16 May, 2006

Japanese Society and the "oyakusoku"

oyakusoku - how many of you know this word? It's not a mere yakusoku, it's an oyakusoku.
It means "a tacit understanding", and what it presicely means is the patterns of cause and effect.
For example, let's say there's a banana peel left right there in a comedy show. The actor in this show, with barely any exception, will "accidentally" step on this peel and slip. Or say, a grade-conscious mother in a TV drama most likely wears a sharp, pointy pair of glasses. I don't know about the banana peel situation or the education mama situation, but I'm pretty sure there are many many kinds of these "oyakusoku" around the world, and there must be a fit phrase in each language to describe this kind of situation.
There are so many oyakusoku and in some cases, people intentionally betray this oyakusoku to impress the audience.

Anyway, why I got into writing about this is because I have heard so many times here and there that "Japan is a very closed country." and I'd like to take some time to reconsider this preconception.

To tell you my conclusion first, yeah I'd have to agree that Japan is closed somewhat.

But I don't think it necessarily means that Japanese is bad in nature, and I even think that this closedness is what makes Japan Japan.

In Japanese culture and language there are these two concepts "honne" and "tatemae". The former is the true feeling / thought and the latter, public face. "Well I actually think A, but I don't want to break the harmony here so I think I'll just say B." In another word, if the consequences are going to be smoother for all, let's just give in to the social oyakusoku.
In a way I guess this can be explained as a Japanese survival skill to live in a small country where you have to live just a few inches away from your nextdoor neighbor and you don't want to cause any disputes.

This way of thinking is now causing some controversies in the online world these days among Japanese net users.
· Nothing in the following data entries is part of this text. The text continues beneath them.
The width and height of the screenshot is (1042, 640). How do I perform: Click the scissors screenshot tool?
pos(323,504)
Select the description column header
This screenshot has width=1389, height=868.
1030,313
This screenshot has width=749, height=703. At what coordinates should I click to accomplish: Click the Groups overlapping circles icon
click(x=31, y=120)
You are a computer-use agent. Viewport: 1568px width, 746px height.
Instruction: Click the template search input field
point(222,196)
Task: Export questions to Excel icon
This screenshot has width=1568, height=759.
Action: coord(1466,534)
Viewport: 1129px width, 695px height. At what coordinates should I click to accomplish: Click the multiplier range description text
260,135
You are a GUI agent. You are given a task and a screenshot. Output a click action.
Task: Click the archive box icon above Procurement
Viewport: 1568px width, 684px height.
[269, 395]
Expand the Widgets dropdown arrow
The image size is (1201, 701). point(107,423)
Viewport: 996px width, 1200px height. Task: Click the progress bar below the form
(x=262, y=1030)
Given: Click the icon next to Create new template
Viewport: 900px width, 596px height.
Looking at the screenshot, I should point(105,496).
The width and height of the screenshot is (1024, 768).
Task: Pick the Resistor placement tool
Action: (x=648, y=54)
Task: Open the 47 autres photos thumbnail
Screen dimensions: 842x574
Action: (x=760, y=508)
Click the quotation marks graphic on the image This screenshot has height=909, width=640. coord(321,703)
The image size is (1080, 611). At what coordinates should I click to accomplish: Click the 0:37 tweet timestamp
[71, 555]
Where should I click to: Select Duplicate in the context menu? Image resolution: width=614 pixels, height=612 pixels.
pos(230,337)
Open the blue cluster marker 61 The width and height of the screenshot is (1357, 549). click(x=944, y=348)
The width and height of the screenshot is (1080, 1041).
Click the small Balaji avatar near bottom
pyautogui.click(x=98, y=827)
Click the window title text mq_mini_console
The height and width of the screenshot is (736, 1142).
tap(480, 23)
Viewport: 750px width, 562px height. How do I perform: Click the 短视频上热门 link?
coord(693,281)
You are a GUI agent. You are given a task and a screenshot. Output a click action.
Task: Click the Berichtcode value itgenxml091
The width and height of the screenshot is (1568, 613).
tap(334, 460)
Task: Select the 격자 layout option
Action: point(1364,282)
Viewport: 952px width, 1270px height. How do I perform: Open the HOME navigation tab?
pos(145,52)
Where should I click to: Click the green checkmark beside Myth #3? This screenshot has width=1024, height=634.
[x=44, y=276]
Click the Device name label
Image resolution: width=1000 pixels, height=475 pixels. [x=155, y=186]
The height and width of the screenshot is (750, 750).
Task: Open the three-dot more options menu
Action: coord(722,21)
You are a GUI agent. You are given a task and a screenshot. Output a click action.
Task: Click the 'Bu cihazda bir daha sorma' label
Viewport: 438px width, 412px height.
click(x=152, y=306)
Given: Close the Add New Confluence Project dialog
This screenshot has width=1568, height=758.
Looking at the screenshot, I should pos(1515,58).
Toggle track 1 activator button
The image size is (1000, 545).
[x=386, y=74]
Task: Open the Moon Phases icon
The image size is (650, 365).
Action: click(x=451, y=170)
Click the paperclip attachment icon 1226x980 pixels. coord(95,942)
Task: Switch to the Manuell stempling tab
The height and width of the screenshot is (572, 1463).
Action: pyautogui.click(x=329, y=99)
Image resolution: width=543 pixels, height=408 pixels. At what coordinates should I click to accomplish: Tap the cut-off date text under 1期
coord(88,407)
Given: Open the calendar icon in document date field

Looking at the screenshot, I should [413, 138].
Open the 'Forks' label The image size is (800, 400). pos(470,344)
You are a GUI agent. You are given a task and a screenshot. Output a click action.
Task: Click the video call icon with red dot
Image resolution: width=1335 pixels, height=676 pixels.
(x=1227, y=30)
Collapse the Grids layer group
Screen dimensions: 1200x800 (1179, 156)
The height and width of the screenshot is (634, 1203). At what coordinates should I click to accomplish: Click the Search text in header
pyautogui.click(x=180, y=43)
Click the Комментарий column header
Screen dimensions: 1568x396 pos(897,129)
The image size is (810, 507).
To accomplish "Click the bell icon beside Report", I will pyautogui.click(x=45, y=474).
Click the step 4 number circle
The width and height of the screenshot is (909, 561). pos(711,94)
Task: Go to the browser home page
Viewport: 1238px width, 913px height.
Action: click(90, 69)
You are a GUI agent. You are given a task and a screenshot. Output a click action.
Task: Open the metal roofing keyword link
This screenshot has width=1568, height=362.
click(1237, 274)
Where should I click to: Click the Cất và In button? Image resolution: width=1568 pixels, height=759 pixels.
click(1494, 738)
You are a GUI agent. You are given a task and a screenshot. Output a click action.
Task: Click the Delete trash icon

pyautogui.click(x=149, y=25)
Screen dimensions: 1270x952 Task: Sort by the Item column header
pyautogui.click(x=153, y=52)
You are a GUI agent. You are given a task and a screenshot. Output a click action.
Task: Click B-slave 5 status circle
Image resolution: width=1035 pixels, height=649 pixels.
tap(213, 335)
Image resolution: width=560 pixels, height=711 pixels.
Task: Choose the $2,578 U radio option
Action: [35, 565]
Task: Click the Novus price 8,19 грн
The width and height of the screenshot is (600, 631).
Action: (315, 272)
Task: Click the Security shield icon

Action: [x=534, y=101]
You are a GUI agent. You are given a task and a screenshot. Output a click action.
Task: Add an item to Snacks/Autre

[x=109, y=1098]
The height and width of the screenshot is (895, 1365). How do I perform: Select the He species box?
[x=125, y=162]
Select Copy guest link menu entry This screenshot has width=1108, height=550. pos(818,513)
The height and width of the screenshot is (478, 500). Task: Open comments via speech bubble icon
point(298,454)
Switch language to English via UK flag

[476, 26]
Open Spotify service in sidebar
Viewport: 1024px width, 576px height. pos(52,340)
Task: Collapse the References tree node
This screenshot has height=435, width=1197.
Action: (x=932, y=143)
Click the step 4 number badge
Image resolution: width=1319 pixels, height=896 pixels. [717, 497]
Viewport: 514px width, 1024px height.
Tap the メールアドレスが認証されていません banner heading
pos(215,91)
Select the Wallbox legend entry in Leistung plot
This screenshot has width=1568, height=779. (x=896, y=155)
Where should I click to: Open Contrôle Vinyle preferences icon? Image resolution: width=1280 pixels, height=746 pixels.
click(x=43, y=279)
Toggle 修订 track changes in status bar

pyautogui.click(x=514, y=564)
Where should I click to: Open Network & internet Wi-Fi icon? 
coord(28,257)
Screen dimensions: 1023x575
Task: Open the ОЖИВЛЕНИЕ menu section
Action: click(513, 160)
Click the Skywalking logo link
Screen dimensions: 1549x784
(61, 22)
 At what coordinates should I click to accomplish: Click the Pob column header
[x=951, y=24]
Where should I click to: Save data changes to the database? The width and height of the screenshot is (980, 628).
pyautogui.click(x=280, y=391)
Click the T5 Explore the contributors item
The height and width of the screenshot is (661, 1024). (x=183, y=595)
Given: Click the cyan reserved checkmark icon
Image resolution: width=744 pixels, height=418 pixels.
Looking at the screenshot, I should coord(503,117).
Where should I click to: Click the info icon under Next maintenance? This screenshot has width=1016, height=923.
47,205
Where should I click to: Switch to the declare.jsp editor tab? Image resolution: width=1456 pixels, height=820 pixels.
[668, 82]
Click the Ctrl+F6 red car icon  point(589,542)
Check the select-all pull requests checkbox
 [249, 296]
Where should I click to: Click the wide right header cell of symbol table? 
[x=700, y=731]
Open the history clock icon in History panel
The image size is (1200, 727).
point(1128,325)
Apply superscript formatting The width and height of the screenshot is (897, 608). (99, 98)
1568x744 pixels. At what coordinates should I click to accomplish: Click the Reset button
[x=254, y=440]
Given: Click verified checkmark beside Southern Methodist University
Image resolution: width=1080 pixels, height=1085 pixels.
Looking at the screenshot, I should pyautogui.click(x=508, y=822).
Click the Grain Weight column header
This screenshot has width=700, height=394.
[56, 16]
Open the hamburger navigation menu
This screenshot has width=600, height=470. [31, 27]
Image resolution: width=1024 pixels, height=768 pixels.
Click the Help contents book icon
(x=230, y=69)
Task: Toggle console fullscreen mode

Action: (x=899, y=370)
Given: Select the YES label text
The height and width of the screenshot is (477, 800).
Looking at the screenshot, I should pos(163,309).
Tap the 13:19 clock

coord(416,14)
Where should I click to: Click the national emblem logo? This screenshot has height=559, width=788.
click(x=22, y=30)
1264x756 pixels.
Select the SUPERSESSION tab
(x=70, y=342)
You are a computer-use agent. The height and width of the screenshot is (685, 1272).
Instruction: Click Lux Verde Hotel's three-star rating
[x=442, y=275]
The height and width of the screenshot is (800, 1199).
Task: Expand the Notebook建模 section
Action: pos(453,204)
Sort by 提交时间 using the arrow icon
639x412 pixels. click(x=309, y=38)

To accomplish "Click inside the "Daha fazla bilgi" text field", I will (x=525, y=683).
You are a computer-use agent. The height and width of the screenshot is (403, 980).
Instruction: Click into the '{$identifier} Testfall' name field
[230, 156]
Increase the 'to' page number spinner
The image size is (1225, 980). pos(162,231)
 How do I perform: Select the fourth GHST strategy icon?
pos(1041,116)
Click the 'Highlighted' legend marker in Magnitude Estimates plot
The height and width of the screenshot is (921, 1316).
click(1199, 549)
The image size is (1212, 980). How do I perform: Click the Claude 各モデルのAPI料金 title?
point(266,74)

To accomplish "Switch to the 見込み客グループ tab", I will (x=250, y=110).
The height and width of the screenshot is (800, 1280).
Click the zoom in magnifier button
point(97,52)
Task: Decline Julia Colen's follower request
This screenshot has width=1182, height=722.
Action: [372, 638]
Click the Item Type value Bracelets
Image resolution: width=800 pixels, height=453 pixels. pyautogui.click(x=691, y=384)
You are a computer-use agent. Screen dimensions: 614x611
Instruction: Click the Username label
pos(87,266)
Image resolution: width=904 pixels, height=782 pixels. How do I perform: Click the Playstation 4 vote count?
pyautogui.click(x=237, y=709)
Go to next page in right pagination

To react in a way not to break the harmony, we describe this as "to read the air (=atmosphere).

Say, you're new to this popular blog or a forum and forget the fact you're a newbie and try to join communication rings of regulars by throwing in flabbergasting comments as if you've been here all the time. Most definitely someone would shout at you to read the air, and the surprised newbie will either stop saying anything or snap at the warner and start an endless quarrel. No one really starts reading the air.

This is most likely to be a phenomenon unique to the faceless and nameless world of Internet.

I realize these days as I write this blog, that non-Japanese people tend to have more real faces on the Internet as compared to Japanese. Not as many Japanese display their real names or have their face pictures on their profiles. What I came to think of is that maybe b/c Japanese people are more brought up to distinguish honne and tatemae in the offline society, the online world is the only place where they (or we) can blurt out our real feelings without risking to be tracked down who said this or that.

Having said so, I don't have my face out neither here nor Japan Mode. It's only because I don't think there's the necessety to do so. But some other people even put mosaics on their personal travel pictures they put up on their private blogs.

Of course, a whole lot of them are conscious about privacy and net crimes, but why then, do more non-Japanese expose their profiles than Japanese? Hmm.

Maybe some of you know about this: there's a new kind of mega net business in Japan called "mixi" and this is an online social network that boasts a huuuge number of members. This gives another kind of description to what I wrote above.